• [EXERCISE INSTRUCTIONS]: All pictures are to be skipped; retype only the lines from the top of the entries through the line with "This screenshot has width=1006, height=279.", both included.

[Saved data entries]

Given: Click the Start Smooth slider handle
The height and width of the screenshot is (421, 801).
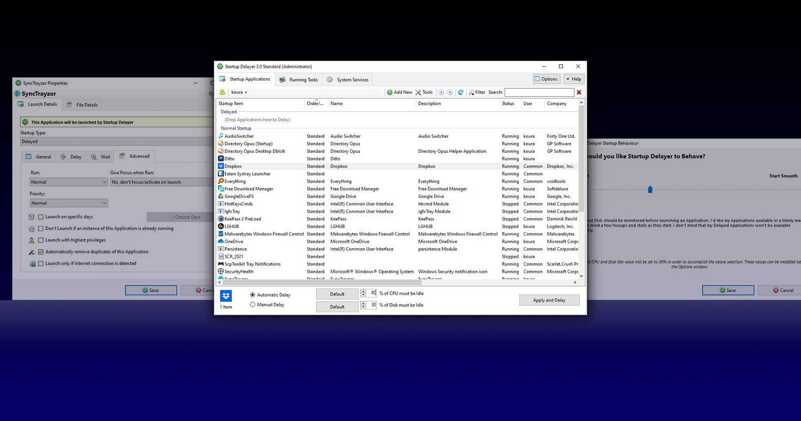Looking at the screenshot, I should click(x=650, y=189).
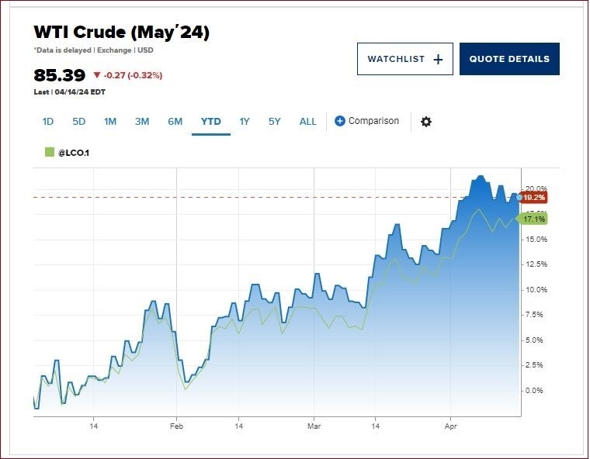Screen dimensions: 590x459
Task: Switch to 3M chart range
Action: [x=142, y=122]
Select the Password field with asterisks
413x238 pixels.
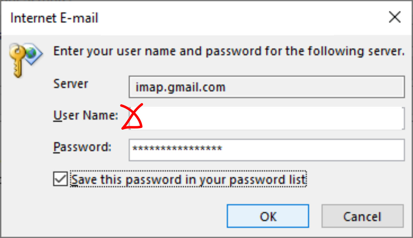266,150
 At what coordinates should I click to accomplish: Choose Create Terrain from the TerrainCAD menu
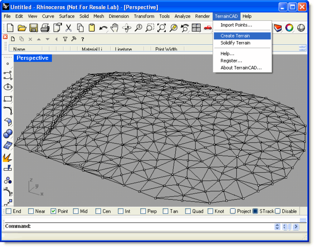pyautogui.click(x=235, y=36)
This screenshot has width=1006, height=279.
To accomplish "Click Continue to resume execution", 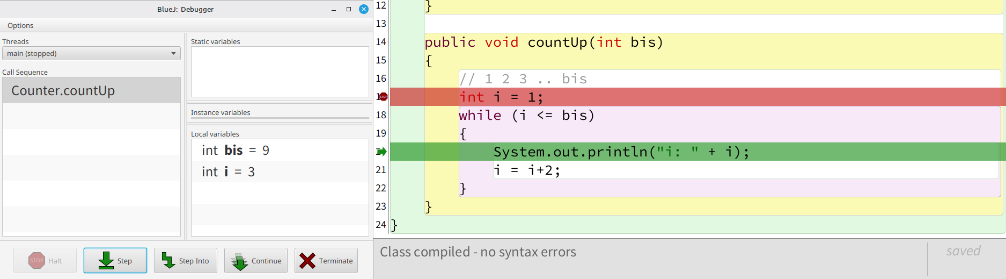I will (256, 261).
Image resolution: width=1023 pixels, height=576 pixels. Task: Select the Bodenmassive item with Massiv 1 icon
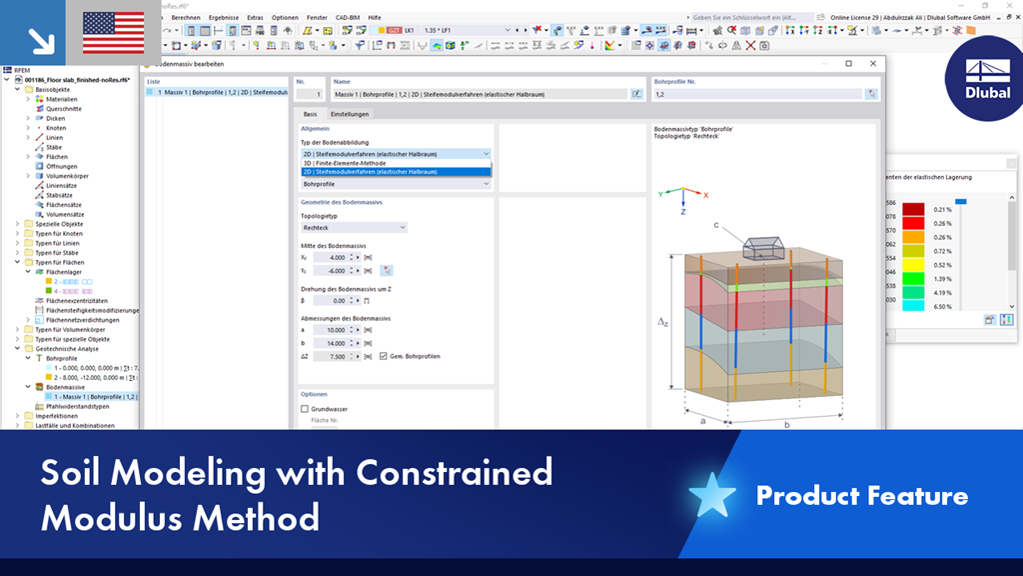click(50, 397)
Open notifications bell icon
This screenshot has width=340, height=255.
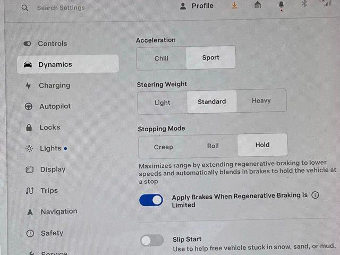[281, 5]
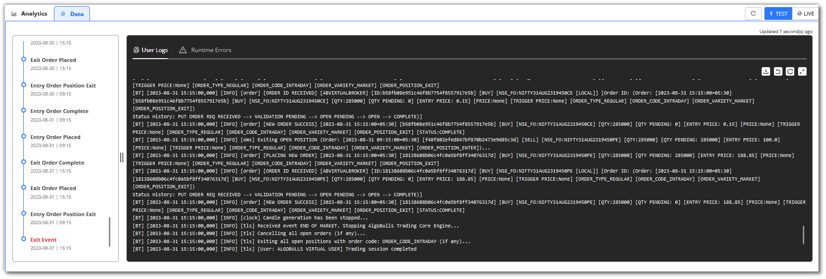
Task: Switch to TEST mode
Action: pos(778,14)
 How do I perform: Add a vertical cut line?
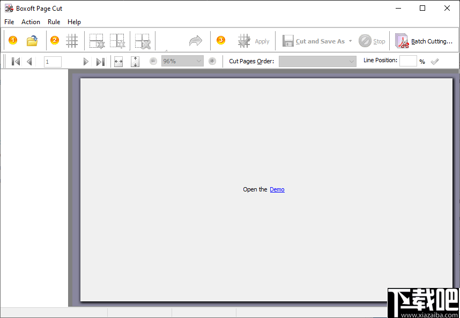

• [SOLUTION FOR THIS PROBLEM]:
Given: Click the Start Smooth slider handle
The height and width of the screenshot is (421, 801).
Looking at the screenshot, I should click(x=650, y=189).
Screen dimensions: 590x459
Task: Switch to 3M chart range
Action: [x=142, y=122]
Select the Password field with asterisks
413x238 pixels.
266,150
 At what coordinates should I click to accomplish: Choose Create Terrain from the TerrainCAD menu
pyautogui.click(x=235, y=36)
This screenshot has width=1006, height=279.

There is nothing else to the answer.